- Given entries -
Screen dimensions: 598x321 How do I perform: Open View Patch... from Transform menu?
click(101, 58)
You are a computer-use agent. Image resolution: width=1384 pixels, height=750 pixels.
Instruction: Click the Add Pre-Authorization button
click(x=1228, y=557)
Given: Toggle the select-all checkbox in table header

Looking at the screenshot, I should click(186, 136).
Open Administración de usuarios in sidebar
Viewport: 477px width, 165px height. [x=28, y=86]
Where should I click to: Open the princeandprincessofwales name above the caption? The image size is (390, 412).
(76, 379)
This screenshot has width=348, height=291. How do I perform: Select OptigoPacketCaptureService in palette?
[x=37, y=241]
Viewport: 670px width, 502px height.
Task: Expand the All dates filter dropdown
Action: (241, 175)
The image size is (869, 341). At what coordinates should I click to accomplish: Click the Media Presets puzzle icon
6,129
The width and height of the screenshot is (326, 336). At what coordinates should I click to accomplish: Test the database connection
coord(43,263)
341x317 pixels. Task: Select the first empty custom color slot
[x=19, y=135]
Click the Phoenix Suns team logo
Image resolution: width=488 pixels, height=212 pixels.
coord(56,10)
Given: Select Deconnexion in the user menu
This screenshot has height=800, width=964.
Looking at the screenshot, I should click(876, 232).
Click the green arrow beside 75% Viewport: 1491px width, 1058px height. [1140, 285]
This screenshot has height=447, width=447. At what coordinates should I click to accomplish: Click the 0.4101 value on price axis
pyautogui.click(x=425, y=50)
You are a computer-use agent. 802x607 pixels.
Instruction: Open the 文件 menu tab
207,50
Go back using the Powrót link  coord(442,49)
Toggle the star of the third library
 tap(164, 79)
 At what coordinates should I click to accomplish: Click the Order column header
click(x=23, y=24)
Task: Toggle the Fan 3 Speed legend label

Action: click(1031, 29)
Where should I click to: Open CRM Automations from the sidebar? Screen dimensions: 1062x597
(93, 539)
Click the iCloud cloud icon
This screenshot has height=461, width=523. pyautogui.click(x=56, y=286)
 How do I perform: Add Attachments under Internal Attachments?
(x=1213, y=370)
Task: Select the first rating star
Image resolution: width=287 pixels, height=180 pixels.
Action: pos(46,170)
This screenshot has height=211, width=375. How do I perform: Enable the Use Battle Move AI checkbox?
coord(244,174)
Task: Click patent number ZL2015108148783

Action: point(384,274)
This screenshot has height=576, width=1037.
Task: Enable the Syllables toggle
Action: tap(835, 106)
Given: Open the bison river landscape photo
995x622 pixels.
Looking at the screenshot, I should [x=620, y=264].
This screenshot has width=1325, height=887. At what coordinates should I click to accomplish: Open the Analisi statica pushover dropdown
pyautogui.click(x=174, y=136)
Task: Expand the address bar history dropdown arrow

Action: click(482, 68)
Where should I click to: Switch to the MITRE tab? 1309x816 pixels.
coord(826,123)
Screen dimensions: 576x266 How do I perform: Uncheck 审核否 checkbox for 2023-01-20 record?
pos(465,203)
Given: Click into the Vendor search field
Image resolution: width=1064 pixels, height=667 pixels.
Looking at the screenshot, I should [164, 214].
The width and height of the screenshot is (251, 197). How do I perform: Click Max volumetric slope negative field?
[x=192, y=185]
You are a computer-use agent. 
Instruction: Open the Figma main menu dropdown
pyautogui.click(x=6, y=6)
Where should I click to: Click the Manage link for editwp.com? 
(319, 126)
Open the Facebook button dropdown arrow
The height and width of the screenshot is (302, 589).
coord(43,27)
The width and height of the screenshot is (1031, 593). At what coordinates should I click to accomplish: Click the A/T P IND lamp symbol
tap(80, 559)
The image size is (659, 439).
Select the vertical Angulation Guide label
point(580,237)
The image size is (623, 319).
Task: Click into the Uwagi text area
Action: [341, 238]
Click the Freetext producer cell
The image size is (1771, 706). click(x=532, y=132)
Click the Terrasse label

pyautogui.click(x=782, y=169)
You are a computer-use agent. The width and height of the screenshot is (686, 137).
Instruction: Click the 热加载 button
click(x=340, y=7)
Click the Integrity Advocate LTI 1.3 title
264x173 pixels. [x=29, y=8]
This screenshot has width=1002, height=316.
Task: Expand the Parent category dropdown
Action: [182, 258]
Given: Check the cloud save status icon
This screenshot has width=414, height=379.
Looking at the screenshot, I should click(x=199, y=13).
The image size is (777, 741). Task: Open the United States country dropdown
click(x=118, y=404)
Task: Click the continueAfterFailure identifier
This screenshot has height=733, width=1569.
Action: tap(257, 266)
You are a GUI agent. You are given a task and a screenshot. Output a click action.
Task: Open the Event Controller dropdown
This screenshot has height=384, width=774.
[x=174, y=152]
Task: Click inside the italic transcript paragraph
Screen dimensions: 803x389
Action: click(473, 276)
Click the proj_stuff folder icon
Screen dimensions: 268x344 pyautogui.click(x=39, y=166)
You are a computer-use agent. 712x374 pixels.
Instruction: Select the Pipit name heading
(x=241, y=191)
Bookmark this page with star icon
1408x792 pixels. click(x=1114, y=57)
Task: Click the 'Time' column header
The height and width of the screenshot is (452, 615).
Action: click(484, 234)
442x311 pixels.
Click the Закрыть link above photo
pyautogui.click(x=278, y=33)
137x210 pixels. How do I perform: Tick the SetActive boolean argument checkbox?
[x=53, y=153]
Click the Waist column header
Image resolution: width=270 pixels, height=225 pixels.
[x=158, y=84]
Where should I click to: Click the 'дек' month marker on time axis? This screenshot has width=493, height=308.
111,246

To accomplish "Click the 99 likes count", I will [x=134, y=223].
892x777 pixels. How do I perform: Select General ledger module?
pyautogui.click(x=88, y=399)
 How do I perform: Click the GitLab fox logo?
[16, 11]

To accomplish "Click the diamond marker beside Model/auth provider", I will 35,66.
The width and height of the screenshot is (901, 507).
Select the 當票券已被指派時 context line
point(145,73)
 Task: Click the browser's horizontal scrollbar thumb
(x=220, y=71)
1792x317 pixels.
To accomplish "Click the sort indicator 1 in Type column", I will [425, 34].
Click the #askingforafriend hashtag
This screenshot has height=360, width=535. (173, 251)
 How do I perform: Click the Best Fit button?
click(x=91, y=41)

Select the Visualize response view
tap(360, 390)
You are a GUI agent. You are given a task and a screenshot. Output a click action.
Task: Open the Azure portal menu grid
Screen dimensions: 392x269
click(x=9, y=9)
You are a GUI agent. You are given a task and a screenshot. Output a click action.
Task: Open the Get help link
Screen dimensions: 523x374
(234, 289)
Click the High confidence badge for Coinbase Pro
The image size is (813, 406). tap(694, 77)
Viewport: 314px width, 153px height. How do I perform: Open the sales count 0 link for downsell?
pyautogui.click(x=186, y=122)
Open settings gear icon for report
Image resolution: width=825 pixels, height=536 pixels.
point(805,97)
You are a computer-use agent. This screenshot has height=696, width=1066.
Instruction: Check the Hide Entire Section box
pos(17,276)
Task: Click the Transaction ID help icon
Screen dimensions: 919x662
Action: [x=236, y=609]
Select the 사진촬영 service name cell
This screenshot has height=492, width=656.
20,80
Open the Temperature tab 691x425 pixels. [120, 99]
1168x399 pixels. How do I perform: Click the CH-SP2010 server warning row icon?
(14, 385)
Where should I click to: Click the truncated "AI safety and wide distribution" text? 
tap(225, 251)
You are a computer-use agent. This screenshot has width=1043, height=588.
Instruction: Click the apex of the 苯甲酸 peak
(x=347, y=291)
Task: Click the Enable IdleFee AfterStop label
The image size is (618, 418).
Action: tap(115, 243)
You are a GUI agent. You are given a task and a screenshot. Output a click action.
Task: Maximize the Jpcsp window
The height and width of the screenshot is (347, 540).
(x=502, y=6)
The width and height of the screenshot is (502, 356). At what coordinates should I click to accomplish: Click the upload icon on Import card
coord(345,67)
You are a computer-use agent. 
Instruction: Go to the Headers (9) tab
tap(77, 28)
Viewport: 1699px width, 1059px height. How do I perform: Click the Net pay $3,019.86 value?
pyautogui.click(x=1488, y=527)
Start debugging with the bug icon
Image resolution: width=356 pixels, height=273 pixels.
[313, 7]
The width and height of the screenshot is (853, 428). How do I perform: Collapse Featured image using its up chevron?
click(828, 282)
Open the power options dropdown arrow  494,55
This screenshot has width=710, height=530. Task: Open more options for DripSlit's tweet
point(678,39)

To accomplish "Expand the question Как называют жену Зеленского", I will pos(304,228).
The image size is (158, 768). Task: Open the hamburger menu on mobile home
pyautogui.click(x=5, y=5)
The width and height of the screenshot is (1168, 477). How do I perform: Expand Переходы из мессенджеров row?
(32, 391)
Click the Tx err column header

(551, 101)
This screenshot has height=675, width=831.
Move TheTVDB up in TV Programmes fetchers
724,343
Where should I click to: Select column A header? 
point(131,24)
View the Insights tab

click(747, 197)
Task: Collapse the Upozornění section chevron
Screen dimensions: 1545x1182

- Exercise prompt -
Beginning at the line above with "The image size is (158, 768)." and finishing at the line with "This screenshot has height=675, width=831.", return each line exactly and return nothing else.

- Solved problem -
The image size is (158, 768). Task: Open the hamburger menu on mobile home
pyautogui.click(x=5, y=5)
The width and height of the screenshot is (1168, 477). How do I perform: Expand Переходы из мессенджеров row?
(32, 391)
Click the Tx err column header

(551, 101)
This screenshot has height=675, width=831.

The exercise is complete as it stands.